Just days after the controversial Nord Stream 2 gas pipeline edged closer to completion following the laying of a 2.6 kilometre section of pipes in German territorial waters, new US sanctions once again threaten the project.

The US Congress has authorised the White House to impose sanctions against companies constructing the 1,230-kilometre Nord Stream 2 natural gas pipeline from Russia to Germany, with lawmakers overriding President Donald Trump’s veto of a broader spending authorisation bill.

The project is around 94 per cent complete.

The sanctions allow the US administration to target any company involved in the pipeline’s construction, provides underwriting and insurance to pipe-laying vessels, or facilitates ship retrofitting and upgrading.

The sanctions also can apply to any entity that “provided services for the testing, inspection or certification” of the pipeline.

Sanctions hit TurkStream too

The sanctions will be policed by the US State and Treasury departments. They must immediately identify “vessels that are engaged in pipe-laying at depths of 100 feet (30.48 metres) or more below sea level for the construction of the Nord Stream 2 pipeline project, the TurkStream pipeline project [another gas pipeline stretching from Russia to Turkey across the Black Sea] or any project that is a successor to either such project.”

The introduction of the sanctions represents a new blow for the Russia-led consortium behind the project, Nord Stream 2 AG, which just last week was hailing the completion of a 2.6 kilometre section of the pipeline in the German economic zone. On December 28, the consortium – which includes Uniper, BASF Wintershall Dea, Royal Dutch Shell, OMV and Engie – said that it would now proceed to lay the last remaining pipes, totalling around 127 kilometres, in Danish waters, but did not say when.
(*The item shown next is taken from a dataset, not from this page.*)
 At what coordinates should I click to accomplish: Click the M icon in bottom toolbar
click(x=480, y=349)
This now looks highly unlikely.

The pipeline, which will deliver Russian gas direct to Germany via the Baltic Sea, bypassing Ukraine, has long been opposed by the US and by eastern members of the European Union, who consider it a security risk.
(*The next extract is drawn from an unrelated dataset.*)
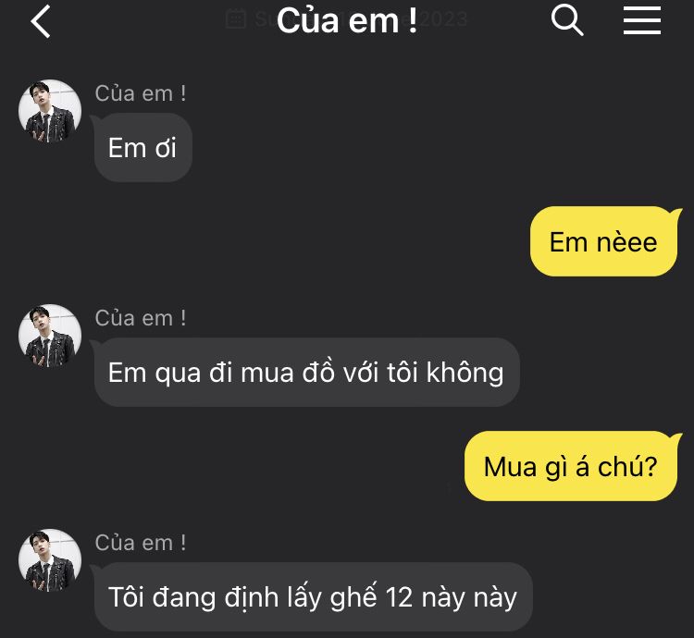
Task: Open the hamburger chat menu
Action: [642, 20]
If ever completed, the pipeline – the total cost of which is around 9.5 billion euros – would damage Ukraine’s economy by rendering the country’s gas transportation system largely redundant and depriving Kyiv of significant transit revenues.

Many analysts fear that by reducing Moscow’s reliance on Ukraine for gas transit to EU markets, Nord Stream 2 would also increase the likelihood of a future escalation in the ongoing Russian military aggression against Ukraine.

Norway’s DNV pulls out

The day after Congress agreed the new sanctions, the Norwegian firm Det Norske Veritas (DNV), which had been due to issue Nord Stream 2 the necessary certification on completion, said it would be unable to do so.

“DNV GL will cease all inspection activities of the Nord Stream 2 pipeline system in accordance with the sanctions and as long as these sanctions remain in effect. We are implementing a plan to phase out our support for project verification,” the company said in a statement to the Russian news agency RBC.

According to Diana Francis at the Atlantic Council, the latest round of crushing US sanctions is a particularly bitter pill for Russian President Vladimir Putin to swallow “because it comes with his pet pipeline project tantalisingly close to completion.”

“But it now looks set to remain incomplete,” she says.